Exercise => Write out the whole listing below so that every line matches exactly.

━━━━━━━━━━━━━━━━

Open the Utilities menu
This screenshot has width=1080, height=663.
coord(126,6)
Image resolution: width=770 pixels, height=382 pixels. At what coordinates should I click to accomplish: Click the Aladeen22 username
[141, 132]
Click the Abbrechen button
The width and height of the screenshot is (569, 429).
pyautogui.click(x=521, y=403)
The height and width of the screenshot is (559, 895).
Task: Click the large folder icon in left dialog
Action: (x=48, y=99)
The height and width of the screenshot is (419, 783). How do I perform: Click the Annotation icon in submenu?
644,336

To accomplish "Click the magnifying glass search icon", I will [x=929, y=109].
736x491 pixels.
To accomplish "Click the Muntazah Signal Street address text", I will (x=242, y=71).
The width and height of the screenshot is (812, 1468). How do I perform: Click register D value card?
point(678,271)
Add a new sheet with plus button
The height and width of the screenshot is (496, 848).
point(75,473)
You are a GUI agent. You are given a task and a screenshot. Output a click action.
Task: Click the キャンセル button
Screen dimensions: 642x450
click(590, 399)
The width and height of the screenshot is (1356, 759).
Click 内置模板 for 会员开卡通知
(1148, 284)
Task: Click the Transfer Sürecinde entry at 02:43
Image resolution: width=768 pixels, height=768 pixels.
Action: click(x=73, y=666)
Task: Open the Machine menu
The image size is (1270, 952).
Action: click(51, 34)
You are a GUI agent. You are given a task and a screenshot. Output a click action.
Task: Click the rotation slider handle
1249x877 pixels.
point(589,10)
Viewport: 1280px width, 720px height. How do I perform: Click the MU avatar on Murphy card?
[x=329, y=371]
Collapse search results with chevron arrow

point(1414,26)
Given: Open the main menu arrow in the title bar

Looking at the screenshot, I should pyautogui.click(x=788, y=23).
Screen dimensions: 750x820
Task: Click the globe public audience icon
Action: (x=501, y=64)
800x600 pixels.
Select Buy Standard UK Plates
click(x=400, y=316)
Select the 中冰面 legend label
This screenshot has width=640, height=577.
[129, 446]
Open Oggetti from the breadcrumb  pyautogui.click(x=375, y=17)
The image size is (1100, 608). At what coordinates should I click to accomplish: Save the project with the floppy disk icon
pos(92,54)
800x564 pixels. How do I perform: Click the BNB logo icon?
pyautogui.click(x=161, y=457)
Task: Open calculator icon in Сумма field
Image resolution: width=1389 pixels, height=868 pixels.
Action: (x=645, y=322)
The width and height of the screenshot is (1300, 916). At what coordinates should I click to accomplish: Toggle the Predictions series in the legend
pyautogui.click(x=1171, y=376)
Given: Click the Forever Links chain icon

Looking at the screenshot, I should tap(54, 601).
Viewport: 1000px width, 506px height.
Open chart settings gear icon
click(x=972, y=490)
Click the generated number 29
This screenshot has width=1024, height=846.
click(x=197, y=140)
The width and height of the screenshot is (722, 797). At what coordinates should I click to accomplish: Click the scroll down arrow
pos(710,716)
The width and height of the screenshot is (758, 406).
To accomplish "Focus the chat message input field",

━━━━━━━━━━━━━━━━

Reply to the task =>
Open the Utilities menu
This screenshot has width=1080, height=663.
coord(126,6)
Image resolution: width=770 pixels, height=382 pixels. At what coordinates should I click to accomplish: Click the Aladeen22 username
[141, 132]
Click the Abbrechen button
The width and height of the screenshot is (569, 429).
pyautogui.click(x=521, y=403)
The height and width of the screenshot is (559, 895).
Task: Click the large folder icon in left dialog
Action: (x=48, y=99)
The height and width of the screenshot is (419, 783). How do I perform: Click the Annotation icon in submenu?
644,336

To accomplish "Click the magnifying glass search icon", I will [x=929, y=109].
736x491 pixels.
To accomplish "Click the Muntazah Signal Street address text", I will (x=242, y=71).
The width and height of the screenshot is (812, 1468). How do I perform: Click register D value card?
point(678,271)
Add a new sheet with plus button
The height and width of the screenshot is (496, 848).
point(75,473)
You are a GUI agent. You are given a task and a screenshot. Output a click action.
Task: Click the キャンセル button
Screen dimensions: 642x450
click(590, 399)
The width and height of the screenshot is (1356, 759).
Click 内置模板 for 会员开卡通知
(1148, 284)
Task: Click the Transfer Sürecinde entry at 02:43
Image resolution: width=768 pixels, height=768 pixels.
Action: click(x=73, y=666)
Task: Open the Machine menu
The image size is (1270, 952).
Action: click(51, 34)
You are a GUI agent. You are given a task and a screenshot. Output a click action.
Task: Click the rotation slider handle
1249x877 pixels.
point(589,10)
Viewport: 1280px width, 720px height. How do I perform: Click the MU avatar on Murphy card?
[x=329, y=371]
Collapse search results with chevron arrow

point(1414,26)
Given: Open the main menu arrow in the title bar

Looking at the screenshot, I should pyautogui.click(x=788, y=23).
Screen dimensions: 750x820
Task: Click the globe public audience icon
Action: (x=501, y=64)
800x600 pixels.
Select Buy Standard UK Plates
click(x=400, y=316)
Select the 中冰面 legend label
This screenshot has width=640, height=577.
[129, 446]
Open Oggetti from the breadcrumb  pyautogui.click(x=375, y=17)
The image size is (1100, 608). At what coordinates should I click to accomplish: Save the project with the floppy disk icon
pos(92,54)
800x564 pixels. How do I perform: Click the BNB logo icon?
pyautogui.click(x=161, y=457)
Task: Open calculator icon in Сумма field
Image resolution: width=1389 pixels, height=868 pixels.
Action: (x=645, y=322)
The width and height of the screenshot is (1300, 916). At what coordinates should I click to accomplish: Toggle the Predictions series in the legend
pyautogui.click(x=1171, y=376)
Given: Click the Forever Links chain icon

Looking at the screenshot, I should tap(54, 601).
Viewport: 1000px width, 506px height.
Open chart settings gear icon
click(x=972, y=490)
Click the generated number 29
This screenshot has width=1024, height=846.
click(x=197, y=140)
The width and height of the screenshot is (722, 797). At what coordinates should I click to accomplish: Click the scroll down arrow
pos(710,716)
The width and height of the screenshot is (758, 406).
To accomplish "Focus the chat message input field",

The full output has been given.